Christian August Sinding studied music in addition to his academic studies throughout his school years, taking violin with Gudbrand Bøhn and music theory with L.M. Lindeman, one of the most important musicians in Christiana (later renamed Oslo). In 1874 he followed the path of his famous countryman Edvard Grieg by going to Leipzig to study. There, his violin teacher was Schradieck and his theory and composition teacher was Jadassohn. It became obvious that his major talent was for composition, so he gave up his violin studies in favor of it.

He remained primarily in Germany for a total of 40 years, but retained Norwegian elements in his music. The Norwegian government gave him regular grants from 1880, which were made into an annual pension in 1910. In 1916 the Norwegian government recognized him with a grant of 30,000 crowns, in recognition of his being the "greatest national composer since Grieg." He taught at the Eastman School of Music in Rochester, NY, in the 1920 - 1921 academic year. After that he settled in Oslo and remained centered in Norway for the rest of his long life.

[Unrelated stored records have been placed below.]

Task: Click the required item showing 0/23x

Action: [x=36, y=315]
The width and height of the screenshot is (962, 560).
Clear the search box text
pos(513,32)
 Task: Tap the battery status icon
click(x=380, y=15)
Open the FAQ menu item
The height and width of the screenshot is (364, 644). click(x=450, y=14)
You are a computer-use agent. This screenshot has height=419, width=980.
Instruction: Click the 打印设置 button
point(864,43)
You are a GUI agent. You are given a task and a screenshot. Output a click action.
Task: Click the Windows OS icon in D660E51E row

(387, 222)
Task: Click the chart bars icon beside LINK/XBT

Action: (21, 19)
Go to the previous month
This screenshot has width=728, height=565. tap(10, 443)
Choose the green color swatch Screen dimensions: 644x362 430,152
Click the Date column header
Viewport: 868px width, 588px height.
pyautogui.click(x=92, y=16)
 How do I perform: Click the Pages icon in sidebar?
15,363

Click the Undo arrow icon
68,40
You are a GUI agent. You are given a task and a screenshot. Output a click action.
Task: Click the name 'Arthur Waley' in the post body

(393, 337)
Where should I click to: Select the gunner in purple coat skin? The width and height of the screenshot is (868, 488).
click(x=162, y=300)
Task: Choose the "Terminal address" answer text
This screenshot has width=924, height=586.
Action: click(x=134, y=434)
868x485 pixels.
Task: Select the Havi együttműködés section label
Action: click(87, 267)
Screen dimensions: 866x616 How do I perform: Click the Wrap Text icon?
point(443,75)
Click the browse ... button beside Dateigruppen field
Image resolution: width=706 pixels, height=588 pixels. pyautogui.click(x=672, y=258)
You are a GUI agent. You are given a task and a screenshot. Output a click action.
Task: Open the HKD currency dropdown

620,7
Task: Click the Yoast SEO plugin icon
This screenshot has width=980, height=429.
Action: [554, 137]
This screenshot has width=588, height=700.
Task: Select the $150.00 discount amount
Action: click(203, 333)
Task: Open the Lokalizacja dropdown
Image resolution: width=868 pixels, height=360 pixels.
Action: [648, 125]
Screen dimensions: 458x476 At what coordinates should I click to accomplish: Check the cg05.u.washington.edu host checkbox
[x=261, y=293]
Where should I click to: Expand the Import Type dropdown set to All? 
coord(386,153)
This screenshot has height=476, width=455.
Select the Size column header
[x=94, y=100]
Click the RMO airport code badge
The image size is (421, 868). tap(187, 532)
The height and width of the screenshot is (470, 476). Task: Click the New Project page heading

His music is tuneful, attractive, well-orchestrated, and distinctive, but as far as technique is concerned he was not an innovator. He formed his basic style during his studies in Germany, adopting the vocabulary of Schumann, Liszt, Strauss, and, to a lesser degree, Wagner. He tended to use cyclic forms and other trappings of the Romantic era to the end of his life, by which time the general opinion of his music declined (to an unfair degree) due to the anti-Romantic reaction of the time. On the other hand, through the last two decades of his life, he had a tendency to write in larger forms. He wrote four symphonies of which the First (1880 - 1890), a work with remarkably violent crescendos, is the most striking. His music has abrupt dislocations of tonality without tending towards atonality. He also wrote about 250 songs, and is considered one of the greatest Scandinavian creators of art songs. Much of his music is descriptive, though he was also praised for some of his chamber music, particularly the early Piano Quintet, Op. 5 (the first work to give him widespread fame), and his String Quartet, Op. 70. Among his smaller pieces, the Romances for Violin, Op. 79, and his Rustles of Spring have permanent places in the international repertoire.


----------



## Joachim Raff (Jan 31, 2020)

Recommended listening:









Sinding: Symphony No. 1

Hannover Radio Philharmonic Orchestra
Thomas Dausgaard


----------



## Animal the Drummer (Nov 14, 2015)

I used to play "Rustle of Spring" many moons ago - lovely piece. Must work it up again. Interested to note from the above that the piano wasn't actually his instrument.


----------